The Et'hem Bey Mosque is composed of a prayer hall, a portico that surrounds its north and the minaret. On the north side is the entrance to the prayer hall, which is a squared plan and is constructed in a unique volume. It is covered with a dome and the dome is semi-spherical and has no windows. The frescoes of the mosque depict trees, waterfalls and bridges.
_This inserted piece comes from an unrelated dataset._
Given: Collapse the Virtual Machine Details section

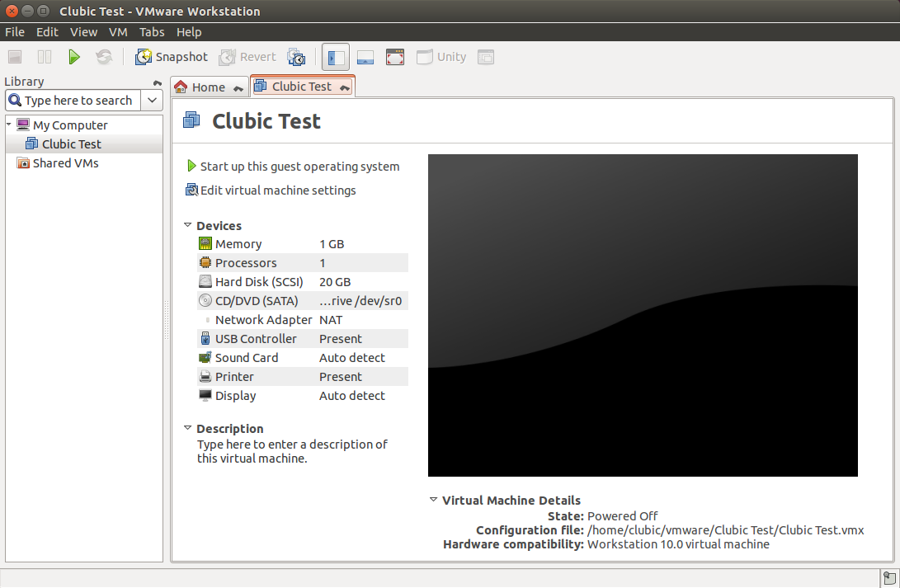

In the interior part of the mosque, on the eastern side of the prayer hall and in the prayer area of women, Süleymaniye Mosque is shown among other landscapes, with its four minarets, same as it appears in the Bachelors' Mosque in Berat. Most of the scenes that appear in mural paintings, are not realistic paintings, but imaginary scenes. The portico of the mosque is decorated by numerous landscapes as well.

According to Kristo Frashëri, in the painting of the mosque's portico, an island is portrayed with a river that flows through it where the boats sail. In one of the chronograms in the mosque, it is written that “the mosque has given eternal beauty to the city, as Hagia Sophia has given to Istanbul”.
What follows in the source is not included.